Irish LinkedIn rival Cohort is shutting down after failing to raise more money
The startup, founded by Eamon Leonard, was backed by some tech heavyweights.
COHORT, THE IRISH ‘LinkedIn killer’ founded by serial entrepreneur Eamon Leonard, has announced that it will be shutting down after failing to raise further funding.
Cohort had ambitious goals of challenging the US giant, which has dominated the online professional networking space for years.
The startup helped professionals and employers find one another by pulling data from social media, emails and other contact information and automating the process of searching for certain skill sets.
The startup had raised €600,000 from high-profile investors including Hostelworld founder Ray Nolan, GitHub co-founders Scott Chacon and Tom Preston-Werner, and Harper Reed, the former technology officer for Barack Obama’s presidential re-election campaign.
The service officially launched nearly a year ago at the Collision conference in New Orleans, a sister event to the Web Summit, to much fanfare, including an endorsement from Amazon chief technology officer Werner Vogels.
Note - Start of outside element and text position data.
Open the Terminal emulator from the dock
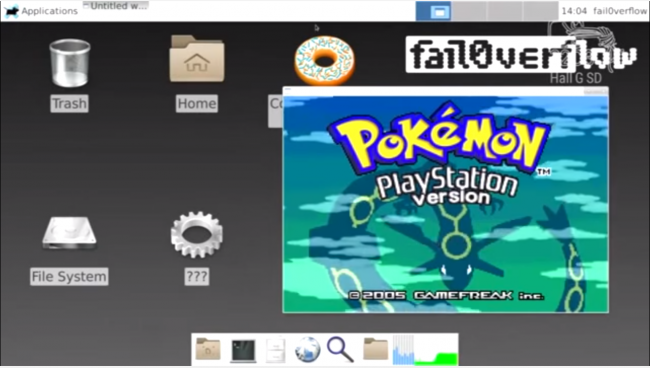Viewport: 650px width, 368px height. [243, 350]
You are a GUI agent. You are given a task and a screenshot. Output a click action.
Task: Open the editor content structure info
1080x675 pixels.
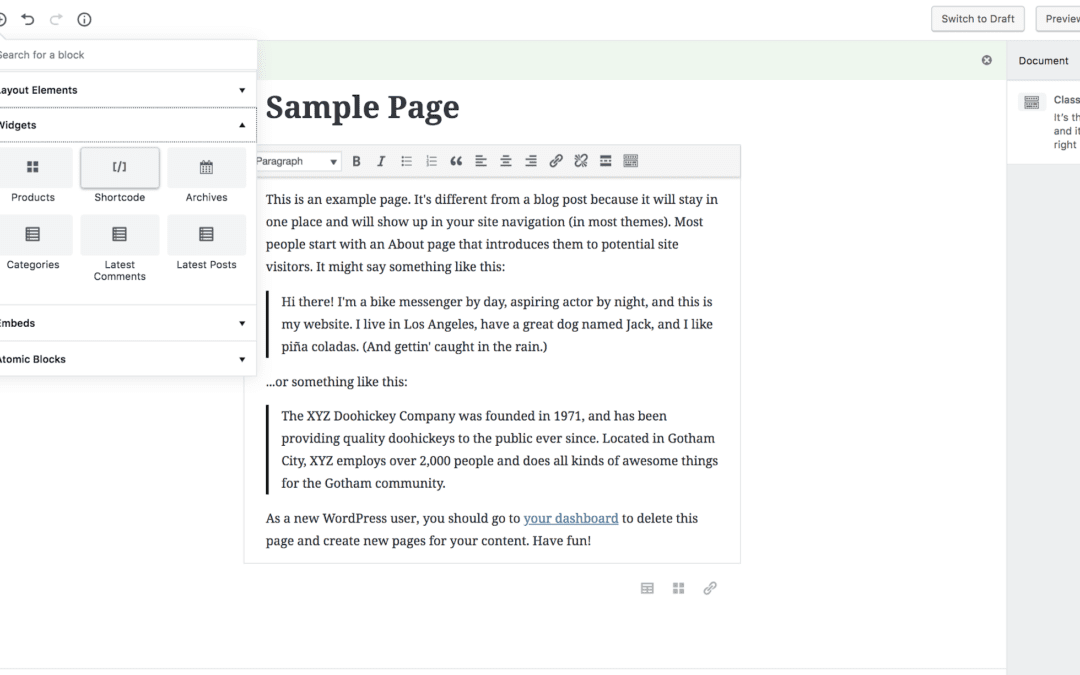pos(84,19)
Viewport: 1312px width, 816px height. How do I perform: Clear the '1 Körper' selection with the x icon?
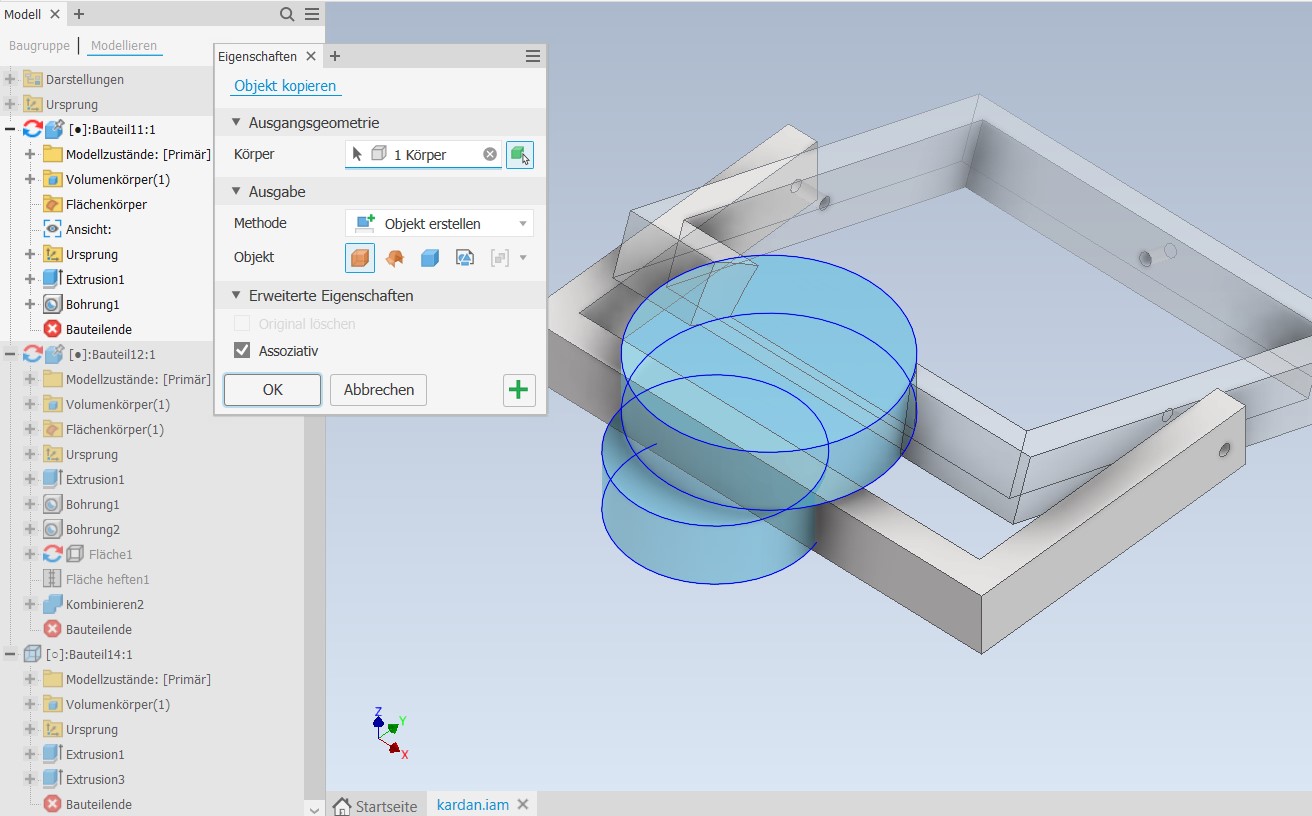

It had been eyeing an eventual seed round of €1.5 million, which would have kept the company running for another 12 to 18 months,but the search for investment proved fruitless.
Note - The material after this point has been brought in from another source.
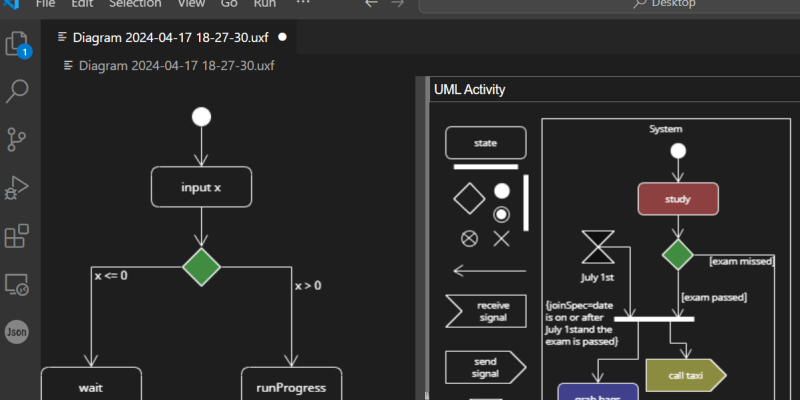Viewport: 800px width, 400px height.
Task: Open the Remote Explorer view
Action: (18, 284)
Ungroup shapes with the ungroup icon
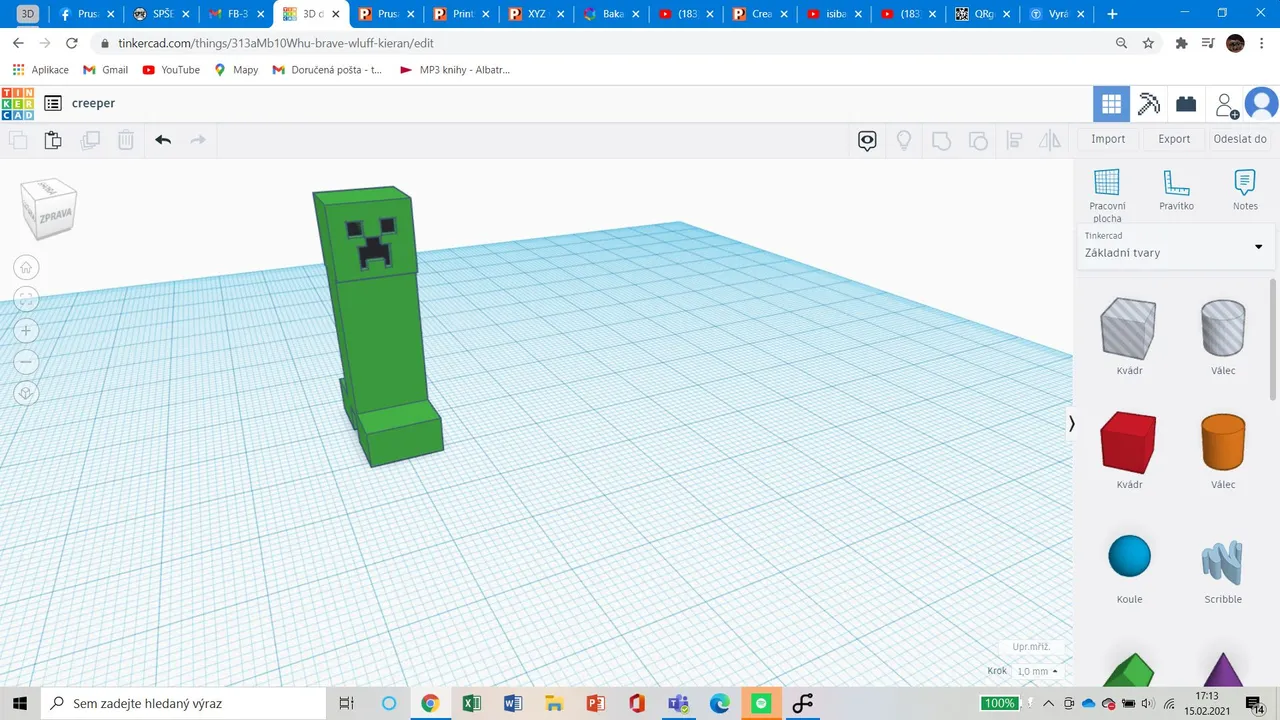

“After failing to raise a seed round, we had a number of acquisition opportunities, one in particular felt like it was going to work, but it wasn’t to be,” Leonard wrote in a blog post.
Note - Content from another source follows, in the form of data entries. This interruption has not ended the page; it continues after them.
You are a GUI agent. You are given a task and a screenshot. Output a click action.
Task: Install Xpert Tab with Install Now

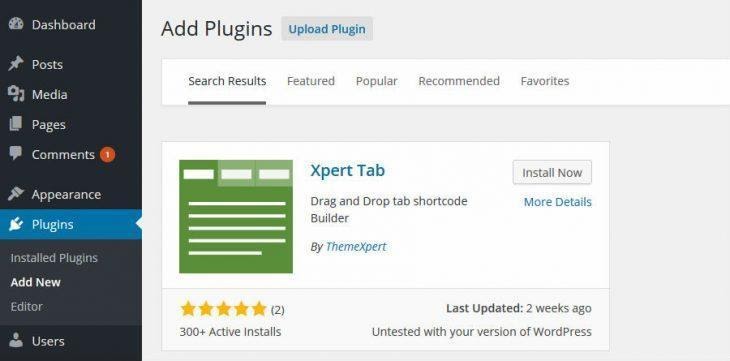click(552, 173)
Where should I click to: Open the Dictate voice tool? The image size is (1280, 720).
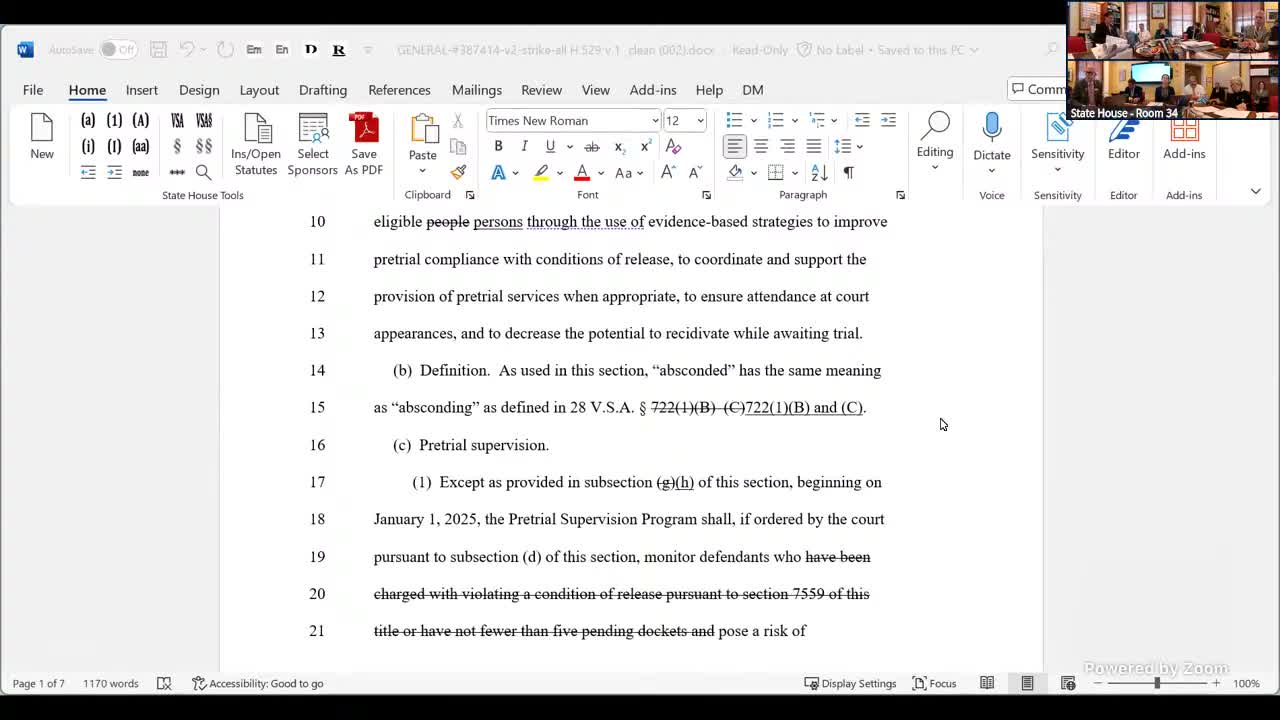pyautogui.click(x=991, y=140)
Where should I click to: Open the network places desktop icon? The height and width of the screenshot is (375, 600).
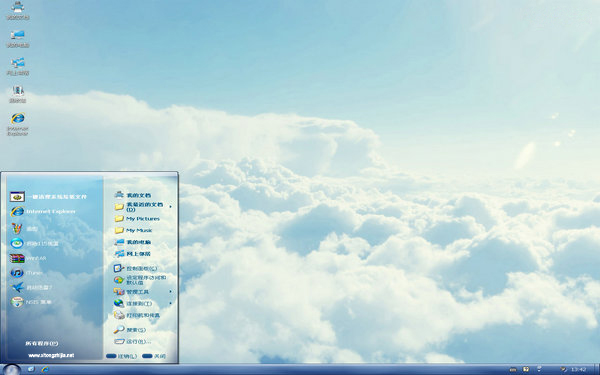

According to the post, the Cohort app will be shut down over the coming weeks and the company will be wound up. The founder added that he was interested in selling of some of the company’s “useful” intellectual property.
New opportunities
Prior to launching Cohort, Leonard co-founded cloud application platform Orchestra, alongside David Coallier, which was acquired by US firm Engine Yard in 2011.
Leonard himself has invested in companies like Ireland’s Intercom and US news app Circa. He added that he is now looking for new opportunities, and thanked the company’s investors and staff.
Alongside its investors, Cohort had put together a team of tech talent and advisors upon launching, which included Eoin Hurrell, who oversaw data science at the startup and managed the key architecture of the app, and Intercom CEO Eoghan McCabe as advisor, bringing his experience in growing a company to the fold.
Despite the pedigree of the team, Cohort was unable to get the foothold it needed to take off in the difficult market despite having what Leonard described as a “simple, yet powerful” product.
“I have the benefit of hindsight now, to see what I couldn’t see then. Objectively, Cohort had already begun its death spiral, but it wasn’t obvious to me,” he wrote.
Fora contacted Leonard for comment but he was yet to respond at the time of publication.